Most of the immigrants rounded up this week came to Greece from Asia or Africa. Calling the operation ‘Xenios Zeus’ is an appeal to classical authority, part of an attempt to assert a perceived difference between ‘western civilisation’ and ‘oriental barbarity’ going all the way back to Ancient Greece. According to the public order minister, Nikos Dendias, ‘the country is being lost. Not since the coming of the Dorians, 4000 years ago, has the country seen an invasion of such scale… This is a bomb at the foundations of society and of the state.’ Never mind that there’s no archaeological evidence for the ‘coming of the Dorians’; never mind that 4000 years ago there was no Greece as such; never mind that ethnic labels such as ‘the Dorians’ are seriously questioned today by archaeologists and historians.

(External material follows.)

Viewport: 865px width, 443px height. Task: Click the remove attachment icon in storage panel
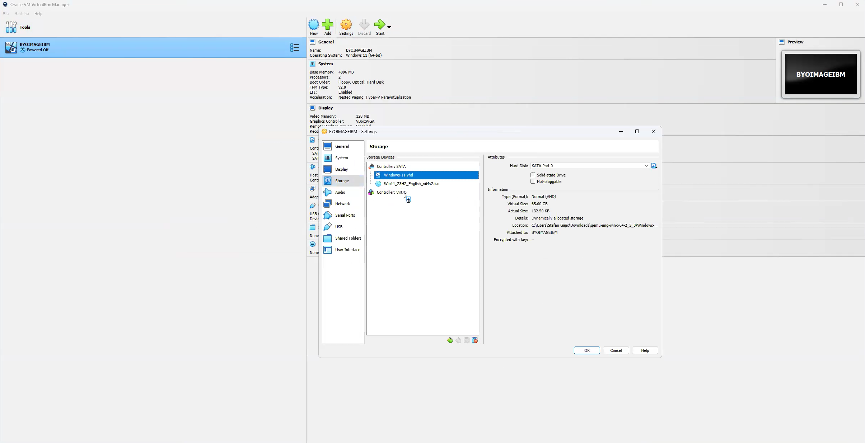[x=475, y=340]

The rhetoric of ‘invasion’ echoes the language of neo-Nazi groups. A couple of months ago, in the run-up to the elections, another minister described immigrants as a ‘health bomb’. This was presumably an attempt to undercut the Golden Dawn, who asked Greeks to vote for them in June so that they could ‘clean up the dirt’. The far right makes extensive use of classical antiquity, staging ceremonies at archaeological sites such as Thermopylae. These are the same people who organise blood donations for ‘Greeks only’, and who make a big show of distributing food to the needy in Syntagma Square but ask for ID to make sure that no foreigner receives any.
It seems that the government wants to occupy the same rhetorical ground as the most extreme and openly xenophobic groups in Greek society. ‘The problem of immigration is perhaps even more serious than the financial one,’ Dendias has said, as another package of severe austerity measures is waiting around the corner.